● Task description
Restate the full listing precisely as written.
============================================================
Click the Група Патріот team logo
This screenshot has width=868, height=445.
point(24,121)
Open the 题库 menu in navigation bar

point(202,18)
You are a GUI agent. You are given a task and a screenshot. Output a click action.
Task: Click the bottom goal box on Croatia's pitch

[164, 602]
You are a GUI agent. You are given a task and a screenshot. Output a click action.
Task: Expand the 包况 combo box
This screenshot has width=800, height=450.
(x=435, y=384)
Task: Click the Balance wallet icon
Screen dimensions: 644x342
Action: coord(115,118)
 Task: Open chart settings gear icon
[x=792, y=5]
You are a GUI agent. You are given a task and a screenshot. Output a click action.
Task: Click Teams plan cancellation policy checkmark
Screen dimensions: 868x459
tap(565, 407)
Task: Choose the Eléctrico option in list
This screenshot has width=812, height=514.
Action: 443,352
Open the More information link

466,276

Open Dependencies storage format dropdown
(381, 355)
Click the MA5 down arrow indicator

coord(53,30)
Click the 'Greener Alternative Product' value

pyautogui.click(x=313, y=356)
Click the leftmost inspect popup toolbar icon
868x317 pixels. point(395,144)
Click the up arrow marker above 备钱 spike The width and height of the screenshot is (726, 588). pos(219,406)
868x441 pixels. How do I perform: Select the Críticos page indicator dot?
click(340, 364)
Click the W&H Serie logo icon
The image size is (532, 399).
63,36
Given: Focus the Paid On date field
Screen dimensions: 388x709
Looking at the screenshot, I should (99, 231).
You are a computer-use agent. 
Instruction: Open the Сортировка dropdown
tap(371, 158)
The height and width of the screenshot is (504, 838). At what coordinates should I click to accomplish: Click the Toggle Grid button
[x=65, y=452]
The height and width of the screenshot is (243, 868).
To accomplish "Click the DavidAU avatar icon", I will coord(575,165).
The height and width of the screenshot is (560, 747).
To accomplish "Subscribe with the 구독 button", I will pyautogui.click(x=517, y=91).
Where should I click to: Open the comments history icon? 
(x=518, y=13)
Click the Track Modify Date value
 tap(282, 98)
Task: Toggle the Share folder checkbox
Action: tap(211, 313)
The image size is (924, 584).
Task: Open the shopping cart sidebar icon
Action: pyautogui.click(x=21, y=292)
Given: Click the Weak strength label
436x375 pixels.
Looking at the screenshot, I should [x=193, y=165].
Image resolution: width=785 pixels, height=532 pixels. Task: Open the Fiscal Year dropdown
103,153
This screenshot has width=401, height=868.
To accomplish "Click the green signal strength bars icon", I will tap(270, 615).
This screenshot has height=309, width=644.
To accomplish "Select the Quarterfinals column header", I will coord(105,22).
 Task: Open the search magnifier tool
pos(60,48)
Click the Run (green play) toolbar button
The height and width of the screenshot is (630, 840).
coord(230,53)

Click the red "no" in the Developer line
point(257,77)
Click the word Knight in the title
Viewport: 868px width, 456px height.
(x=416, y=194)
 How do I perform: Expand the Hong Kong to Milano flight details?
============================================================
● Solution to this problem
Click the Група Патріот team logo
This screenshot has width=868, height=445.
point(24,121)
Open the 题库 menu in navigation bar

point(202,18)
You are a GUI agent. You are given a task and a screenshot. Output a click action.
Task: Click the bottom goal box on Croatia's pitch

[164, 602]
You are a GUI agent. You are given a task and a screenshot. Output a click action.
Task: Expand the 包况 combo box
This screenshot has width=800, height=450.
(x=435, y=384)
Task: Click the Balance wallet icon
Screen dimensions: 644x342
Action: coord(115,118)
 Task: Open chart settings gear icon
[x=792, y=5]
You are a GUI agent. You are given a task and a screenshot. Output a click action.
Task: Click Teams plan cancellation policy checkmark
Screen dimensions: 868x459
tap(565, 407)
Task: Choose the Eléctrico option in list
This screenshot has width=812, height=514.
Action: 443,352
Open the More information link

466,276

Open Dependencies storage format dropdown
(381, 355)
Click the MA5 down arrow indicator

coord(53,30)
Click the 'Greener Alternative Product' value

pyautogui.click(x=313, y=356)
Click the leftmost inspect popup toolbar icon
868x317 pixels. point(395,144)
Click the up arrow marker above 备钱 spike The width and height of the screenshot is (726, 588). pos(219,406)
868x441 pixels. How do I perform: Select the Críticos page indicator dot?
click(340, 364)
Click the W&H Serie logo icon
The image size is (532, 399).
63,36
Given: Focus the Paid On date field
Screen dimensions: 388x709
Looking at the screenshot, I should (99, 231).
You are a computer-use agent. 
Instruction: Open the Сортировка dropdown
tap(371, 158)
The height and width of the screenshot is (504, 838). At what coordinates should I click to accomplish: Click the Toggle Grid button
[x=65, y=452]
The height and width of the screenshot is (243, 868).
To accomplish "Click the DavidAU avatar icon", I will coord(575,165).
The height and width of the screenshot is (560, 747).
To accomplish "Subscribe with the 구독 button", I will pyautogui.click(x=517, y=91).
Where should I click to: Open the comments history icon? 
(x=518, y=13)
Click the Track Modify Date value
 tap(282, 98)
Task: Toggle the Share folder checkbox
Action: tap(211, 313)
The image size is (924, 584).
Task: Open the shopping cart sidebar icon
Action: pyautogui.click(x=21, y=292)
Given: Click the Weak strength label
436x375 pixels.
Looking at the screenshot, I should [x=193, y=165].
Image resolution: width=785 pixels, height=532 pixels. Task: Open the Fiscal Year dropdown
103,153
This screenshot has width=401, height=868.
To accomplish "Click the green signal strength bars icon", I will tap(270, 615).
This screenshot has height=309, width=644.
To accomplish "Select the Quarterfinals column header", I will coord(105,22).
 Task: Open the search magnifier tool
pos(60,48)
Click the Run (green play) toolbar button
The height and width of the screenshot is (630, 840).
coord(230,53)

Click the red "no" in the Developer line
point(257,77)
Click the word Knight in the title
Viewport: 868px width, 456px height.
(x=416, y=194)
 How do I perform: Expand the Hong Kong to Milano flight details?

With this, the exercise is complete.